Four Months Later, Graduated Licensing Gets Mixed Review
Posted April 14, 1998
FAYETTEVILLE — Inexperience is deadly behind the wheel. New statistics show 16 year olds are far more likely to die in a car crash than drivers who are just a year older.
A new North Carolina law may turn those numbers around. Graduated licensing went into effect last December. Now it's tougher for sixteen year olds to get behind the wheel unsupervised.
Parents and driving instructors WRAL spoke with say the laws will definitely help save lives.
Wyatt Jenkins is about to turn 15, and he's looking forward to getting his driver's license soon. But he knows he'll be one of the first kids who'll be under new tougher laws-- laws that some of his friends think are unfair.

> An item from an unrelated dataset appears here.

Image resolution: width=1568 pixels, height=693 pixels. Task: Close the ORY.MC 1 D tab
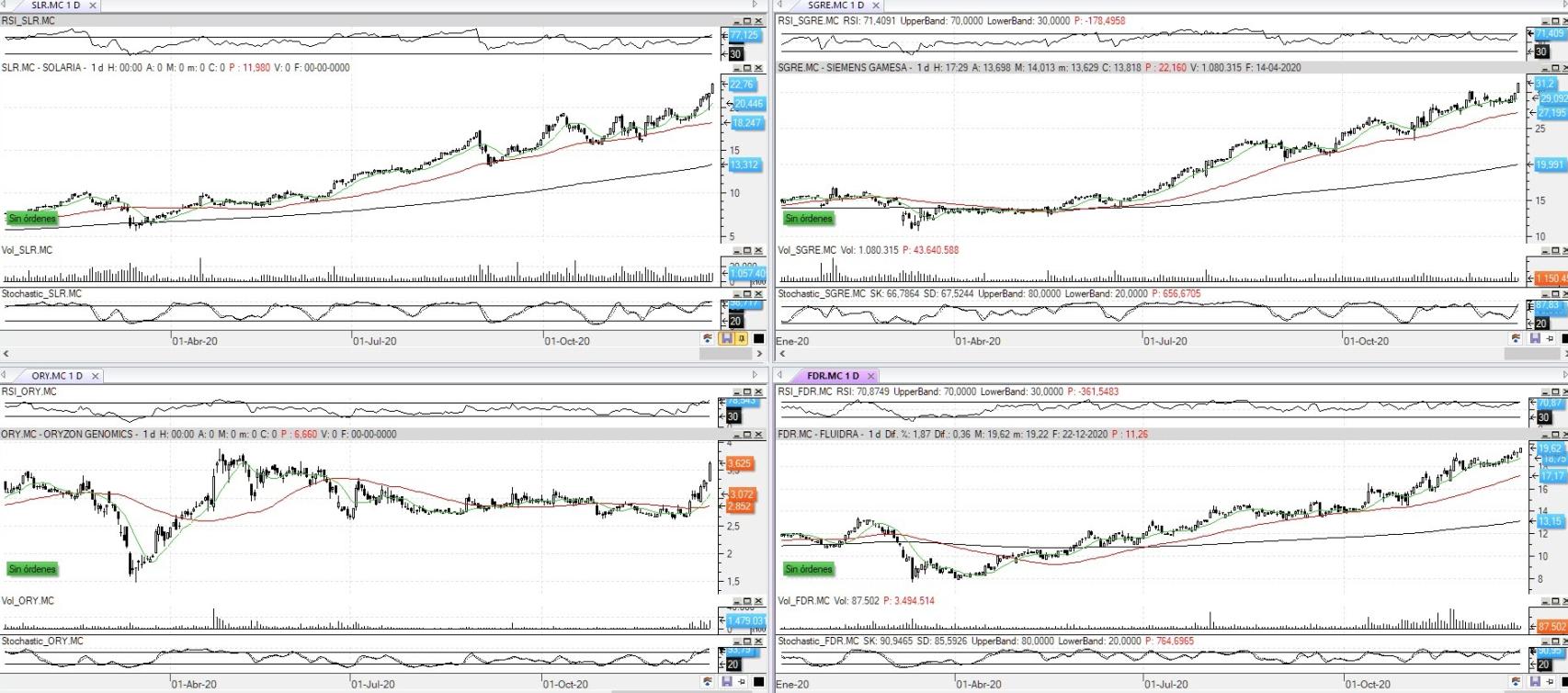[95, 376]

"Some of them were mad," Jenkins said, "but I think it's a good idea. I wasn't mad 'cause I knew I was going to get more driving time, and I knew when I turned 16-and-a-half I'd feel comfortable driving."
Under the new laws, anyone under 18 will have to drive with a learner's permit for one full year.
Driving instructor, Joey Austin, says the kids learn a lot in the 36 hours they're trained, but that's nothing compared to a year of practice.
Parent, Melanie Jenkins, says the kids need more experience because there are many obstacles they are going to face on the road today.
Once kids under 18 get their licenses, they cannot drive unsupervised after 9:00 p.m. for the first six months. Austin believes that will help keep teens out of trouble.
The law gets even tougher. If the young drivers are cited for any traffic or speeding violations, they get the restricted license for another six months.
The new law has been in effect for four months now. Driving instructors say it will take a full year before they can judge the exact effects of the new law.